Por meio do estudo de alguns primatas, cientistas querem descobrir como aconteceu a evolução e o desenvolvimento das habilidades nos humanos, como criamos a linguagem ou inventamos as ferramentas.
Quase metade das espécies de primatas corre risco de extinção. Os vilões são a destruição do habitat, a caça e o comércio ilegal de animais.
Há duas grandes divisões. Os macacos do Velho Mundo, que têm narinas voltadas para frente, são originários da África, Ásia e Europa. Os pongídeos, o grupo geneticamente mais próximo do humano, como gorila, chimpanzé, bonobo e orangotango, são grandes e não possuem cauda.

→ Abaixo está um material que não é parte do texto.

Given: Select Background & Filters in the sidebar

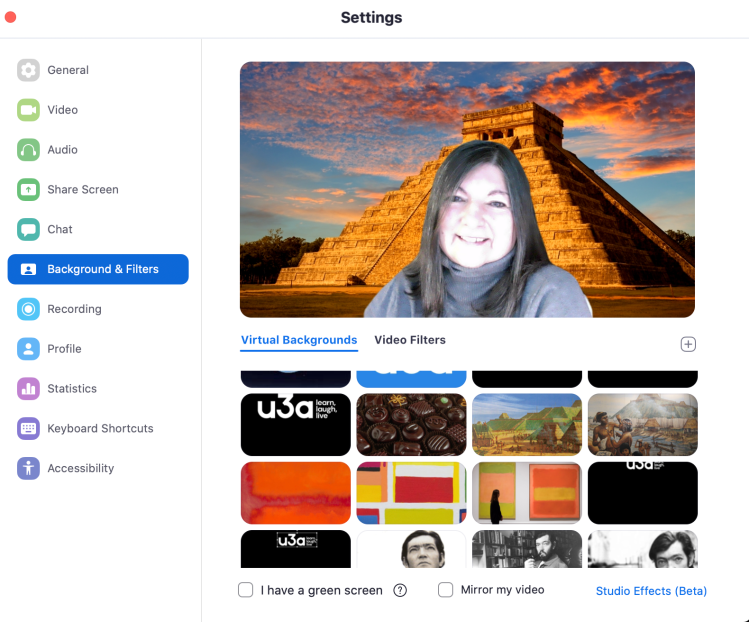Looking at the screenshot, I should 98,269.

Os do Novo Mundo são originários das Américas. Têm narinas voltadas para os lados e cauda preensil, que se enrola e funciona como quinta pata. São bem menores. Neste grupo estão macaco-prego, micos, bugio, macaco-barrigudo e macaco-aranha.
Humanos e macacos têm alguns hábitos semelhantes. Ambos cuidam dos filhotes por muito tempo. São onívoros, alimentando-se de produtos de origem animal e vegetal. Os do Velho Mundo vivem em sociedades organizadas e podem demonstrar sentimentos complexos, como solidariedade.
Turma dos sabidinhos
O gorila é o maior e o mais forte entre os macacos. É muito inteligente. Já foi visto utilizando ferramentas, como galhos para verificar a profundidade de áreas alagadas e pedras para abrir frutos.

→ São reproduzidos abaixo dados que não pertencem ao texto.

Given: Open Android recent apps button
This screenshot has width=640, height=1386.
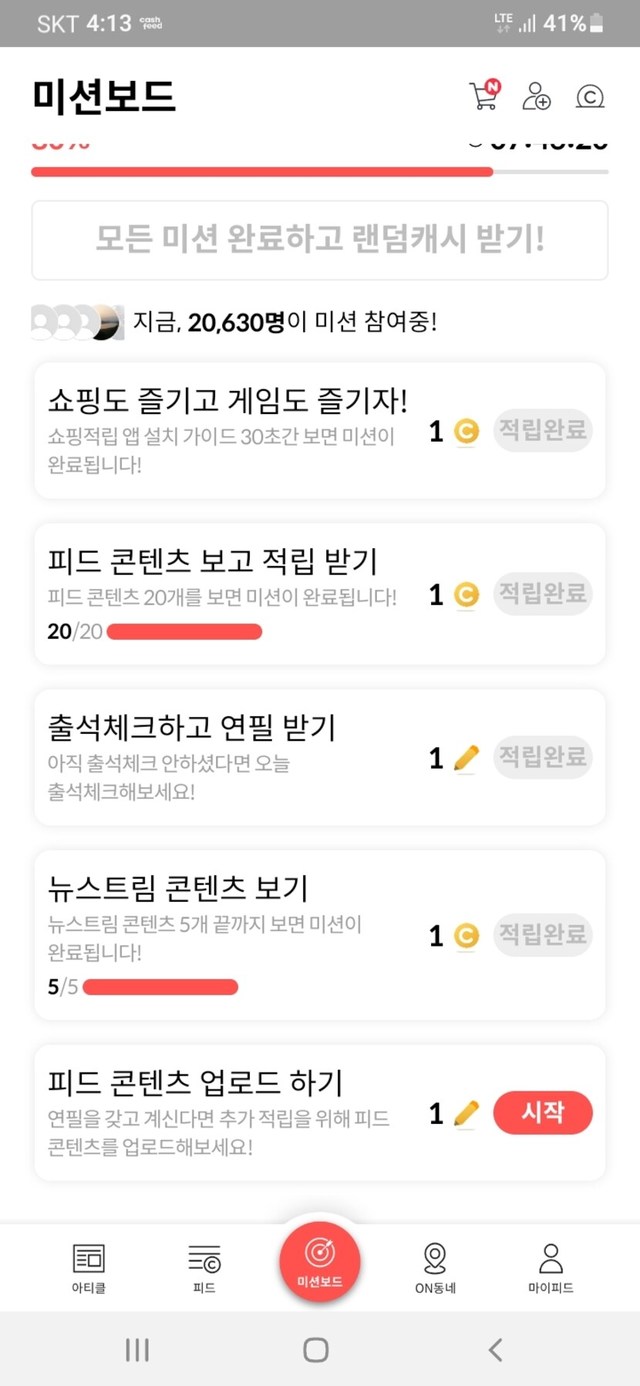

O orangotango também utiliza ferramentas. Em cativeiro, pode aprender a se comunicar por meio da linguagem dos sinais. Na natureza, as fêmeas aprendem com as mais velhas a cuidar dos filhotes.
O bugio é um dos maiores primatas das florestas tropicais do continente americano. É famoso pelo grito que emite que pode ser ouvido a cerca de 5 quilômetros de distância. É parente distante dos macacos acima.
O mico-leão só é encontrado na Mata Atlântica brasileira. É ágil e utiliza a longa cauda para se locomover no alto das árvores. Usa os dedos compridos para caçar insetos dentro de plantas, que servem de alimento.
O chimpanzé é bem inteligente. Pega galho bem fino e passa cuspe para capturar cupins e formigas dentro dos ninhos, entre outras ferramentas. Pesquisadores estudam sua capacidade de comunicação e memorização.
O bonobo (também conhecido como chimpanzé-pigmeu) é outra espécie que sabe usar ferramentas। Kanzi, bonobo de 29 anos criado por cientistas, consegue entender milhares de palavras e até frases faladas.